Russian President Vladimir Putin apologized on December 28 to Azerbaijan’s leaders for what he referred to as a “tragic incident,” which was the crash of an Azerbaijani airliner in Kazakhstan. Thirty-eight people were killed. Putin stopped short of admitting that Russia was responsible.
The apology came as allegations grew that the plane had been shot down by Russian air defenses attempting to deflect a Ukrainian drone strike near Grozny, the regional capital of the Russian republic of Chechnya.

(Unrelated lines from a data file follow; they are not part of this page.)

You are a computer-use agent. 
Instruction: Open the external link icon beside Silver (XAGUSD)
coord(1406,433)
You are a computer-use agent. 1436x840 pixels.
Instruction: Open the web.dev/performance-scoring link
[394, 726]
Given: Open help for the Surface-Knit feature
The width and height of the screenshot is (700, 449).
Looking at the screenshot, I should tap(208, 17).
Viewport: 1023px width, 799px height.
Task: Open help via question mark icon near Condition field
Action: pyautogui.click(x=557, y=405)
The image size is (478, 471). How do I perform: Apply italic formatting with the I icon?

An official Kremlin statement issued Saturday said air defense systems were firing near Grozny airport as the airliner “repeatedly” attempted to land there on Wednesday. It did not specifically say one of these hit the plane. In the statement, Putin apologized to Azerbaijani President Ilham Aliyev “for the fact that the tragic incident occurred in Russian airspace.”
In the statement Russia says it has launched a criminal probe into the incident. Azerbaijani state prosecutors have gone to Grozny to participate in the investigation. The Kremlin also said that “relevant services” from Russia, Azerbaijan and Kazakhstan are jointly investigating the crash site near the city of Aktau in Kazakhstan.
Aliyev stated that the plane had multiple holes in its fuselage and that the occupants had sustained injuries “due to foreign particles penetrating the cabin mid-flight.” He went on to say a team of international experts had begun probing the incident at Azerbaijan’s initiative. The Azerbaijani Prosecutor General’s office had confirmed earlier that investigators from Azerbaijan were working in Grozny.
On Friday, December 27, a U.S. official and an Azerbaijani minister made separate statements blaming the crash on an external weapon, echoing those made by aviation experts who blamed the crash on Russian air defense systems responding to a Ukrainian attack.